Graham didn’t answer, though neither did he see the picture. He stared blankly into it.

“I could start a new rumor,” she said after a time.

He made a sarcastic pull of his mouth as he picked up the picture, rolling it. He used it to dig absently in the grass between his legs.

“In a way, the earl of Netham is very like the marquess of Motmarche.” He looked over his shoulder at her. “Henry,” she continued, “was susceptible to moodiness, melancholia—almost as if he had an aesthetic preference for discontent. Whenever he would discover himself to be accidentally
happy for even a moment, he grew suddenly disgusted, revolted by the ugly simplicity of it. Angst, unhappiness seemed somehow to him more worthy, more complex. I would tease him. ‘Don’t
try
to be morose,’ I’d say.” She paused. “‘You can smile if you’d like.’”
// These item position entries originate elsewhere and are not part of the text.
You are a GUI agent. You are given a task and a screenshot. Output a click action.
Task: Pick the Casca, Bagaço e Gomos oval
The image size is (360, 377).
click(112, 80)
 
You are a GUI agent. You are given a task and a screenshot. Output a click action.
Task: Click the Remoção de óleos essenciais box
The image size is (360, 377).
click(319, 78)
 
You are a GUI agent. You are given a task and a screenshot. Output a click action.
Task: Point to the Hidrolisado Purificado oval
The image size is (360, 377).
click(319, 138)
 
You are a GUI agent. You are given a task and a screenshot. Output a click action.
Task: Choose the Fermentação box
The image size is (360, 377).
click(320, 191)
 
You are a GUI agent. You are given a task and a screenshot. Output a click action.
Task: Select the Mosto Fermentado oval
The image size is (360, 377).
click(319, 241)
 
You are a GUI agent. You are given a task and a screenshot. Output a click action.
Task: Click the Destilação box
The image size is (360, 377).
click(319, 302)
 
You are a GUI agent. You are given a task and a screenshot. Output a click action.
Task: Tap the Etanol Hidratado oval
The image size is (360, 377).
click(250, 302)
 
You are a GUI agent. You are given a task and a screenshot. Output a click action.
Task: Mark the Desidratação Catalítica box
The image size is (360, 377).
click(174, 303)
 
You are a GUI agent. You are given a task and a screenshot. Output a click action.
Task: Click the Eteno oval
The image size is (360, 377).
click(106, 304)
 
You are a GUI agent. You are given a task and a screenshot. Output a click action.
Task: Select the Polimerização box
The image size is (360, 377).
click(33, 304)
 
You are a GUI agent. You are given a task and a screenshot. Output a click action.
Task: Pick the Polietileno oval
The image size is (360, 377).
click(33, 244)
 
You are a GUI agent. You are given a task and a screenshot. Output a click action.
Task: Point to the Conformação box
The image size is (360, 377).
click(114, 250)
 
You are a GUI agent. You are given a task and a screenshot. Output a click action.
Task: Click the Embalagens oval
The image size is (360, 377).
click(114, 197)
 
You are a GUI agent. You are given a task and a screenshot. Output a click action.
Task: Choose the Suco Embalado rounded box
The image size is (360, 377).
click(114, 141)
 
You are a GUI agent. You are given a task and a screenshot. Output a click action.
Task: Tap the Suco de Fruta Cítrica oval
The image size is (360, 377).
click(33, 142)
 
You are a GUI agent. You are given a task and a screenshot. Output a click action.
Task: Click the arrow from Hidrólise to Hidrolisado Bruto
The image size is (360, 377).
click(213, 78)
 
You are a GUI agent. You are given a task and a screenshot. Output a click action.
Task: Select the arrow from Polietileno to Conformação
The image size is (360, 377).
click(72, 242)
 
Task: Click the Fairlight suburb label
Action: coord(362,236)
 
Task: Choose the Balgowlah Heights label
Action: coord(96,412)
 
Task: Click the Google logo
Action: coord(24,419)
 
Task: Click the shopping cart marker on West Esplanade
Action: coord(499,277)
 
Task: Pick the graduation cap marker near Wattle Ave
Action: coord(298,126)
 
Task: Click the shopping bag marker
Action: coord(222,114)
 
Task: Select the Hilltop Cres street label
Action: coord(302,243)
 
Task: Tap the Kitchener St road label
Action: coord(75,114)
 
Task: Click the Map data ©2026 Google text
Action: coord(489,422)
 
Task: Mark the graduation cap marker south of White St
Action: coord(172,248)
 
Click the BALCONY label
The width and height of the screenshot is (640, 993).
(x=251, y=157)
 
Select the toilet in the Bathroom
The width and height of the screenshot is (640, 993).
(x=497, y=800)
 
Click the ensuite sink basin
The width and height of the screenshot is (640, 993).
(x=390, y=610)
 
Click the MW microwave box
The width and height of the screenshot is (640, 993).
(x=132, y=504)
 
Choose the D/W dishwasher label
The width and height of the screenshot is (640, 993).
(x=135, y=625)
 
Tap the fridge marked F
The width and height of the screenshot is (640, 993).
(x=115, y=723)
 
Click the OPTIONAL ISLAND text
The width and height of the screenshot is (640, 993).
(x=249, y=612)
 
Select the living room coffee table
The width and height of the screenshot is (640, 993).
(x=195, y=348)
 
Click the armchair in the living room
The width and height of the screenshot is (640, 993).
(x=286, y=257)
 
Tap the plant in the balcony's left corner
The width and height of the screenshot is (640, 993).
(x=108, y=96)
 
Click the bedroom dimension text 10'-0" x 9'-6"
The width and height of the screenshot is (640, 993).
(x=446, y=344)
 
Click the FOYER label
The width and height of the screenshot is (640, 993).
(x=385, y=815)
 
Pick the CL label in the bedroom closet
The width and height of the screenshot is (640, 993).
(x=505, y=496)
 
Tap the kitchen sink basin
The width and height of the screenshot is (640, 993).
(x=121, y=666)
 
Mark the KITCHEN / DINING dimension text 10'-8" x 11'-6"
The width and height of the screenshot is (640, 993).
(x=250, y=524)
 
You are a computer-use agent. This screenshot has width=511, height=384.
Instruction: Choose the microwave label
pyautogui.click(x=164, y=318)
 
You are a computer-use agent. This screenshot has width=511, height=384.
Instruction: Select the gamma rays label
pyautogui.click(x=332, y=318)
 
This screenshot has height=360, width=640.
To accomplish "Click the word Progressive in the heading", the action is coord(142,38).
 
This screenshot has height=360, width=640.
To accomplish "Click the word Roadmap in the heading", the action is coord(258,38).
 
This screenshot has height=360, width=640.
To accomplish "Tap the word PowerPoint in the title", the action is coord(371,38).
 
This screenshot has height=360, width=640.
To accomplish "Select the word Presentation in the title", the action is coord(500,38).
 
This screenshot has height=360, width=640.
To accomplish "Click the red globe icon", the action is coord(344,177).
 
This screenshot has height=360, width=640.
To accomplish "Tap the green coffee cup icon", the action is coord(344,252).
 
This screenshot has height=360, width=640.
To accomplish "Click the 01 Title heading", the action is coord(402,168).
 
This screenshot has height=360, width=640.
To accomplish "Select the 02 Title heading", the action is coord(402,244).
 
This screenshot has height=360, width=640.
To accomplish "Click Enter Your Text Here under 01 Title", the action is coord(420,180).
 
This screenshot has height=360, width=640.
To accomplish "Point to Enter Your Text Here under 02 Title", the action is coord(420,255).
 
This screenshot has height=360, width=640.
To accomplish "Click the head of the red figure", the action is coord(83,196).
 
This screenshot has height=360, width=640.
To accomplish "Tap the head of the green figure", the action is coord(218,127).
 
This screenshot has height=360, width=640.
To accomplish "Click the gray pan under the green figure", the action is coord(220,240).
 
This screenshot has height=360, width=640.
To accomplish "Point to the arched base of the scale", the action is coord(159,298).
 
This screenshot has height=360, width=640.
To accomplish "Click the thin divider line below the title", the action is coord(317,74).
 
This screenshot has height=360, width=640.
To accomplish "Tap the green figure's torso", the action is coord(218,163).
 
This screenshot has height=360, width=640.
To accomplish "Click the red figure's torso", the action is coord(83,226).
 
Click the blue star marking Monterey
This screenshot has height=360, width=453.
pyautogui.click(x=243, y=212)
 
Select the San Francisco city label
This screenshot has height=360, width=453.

Graham stared at Henry’s widow. She was still looking off, wearing a smile
he
liked very much. It was faintly crooked and richly feminine, the unique little line her mouth could draw. He wanted to be angry at her for her mildly gleeful and wholly unsympathetic speech, but he couldn’t. She cocked her head a few degrees, looking straight ahead as she leaned back on her narrow little arms. Her posture made her breasts pull taut against the front of her dress. They were plump little mounds. Sitting there smiling, she was naturally, horribly seductive, it occurred to him. Dressed in her widowhood, from her throat to her knuckles to the tips of her toes, she was a little piece of black silk erotica sitting beside him.

He watched her, her weight resting back on her arms, her legs stretched out before her on the ground. He noticed her black shoes tapping together, making a little squeak of soft leather as they stuck momentarily with each tap. When she caught sight of her own movement, her smile broadened. As if to counteract this betrayal of seriousness, she tilted her head down until he could see only her smooth, pale crown. Then she made a quick, unself-monitored gesture. She pressed her dress between her breasts—the black dress looked finally hot. Perspiration showed wet under her arms, ran a path down the bodice. Graham felt sexual interest ripple over him warmly to settle in his groin. He felt the first mild lift.

He stretched his own legs out and rolled to an elbow, noticing her retraction from him. She changed to a more upright position, contriving to put another inch or two between them. But his hand caught her chin. He stopped the retreat and forced her to look him in the face.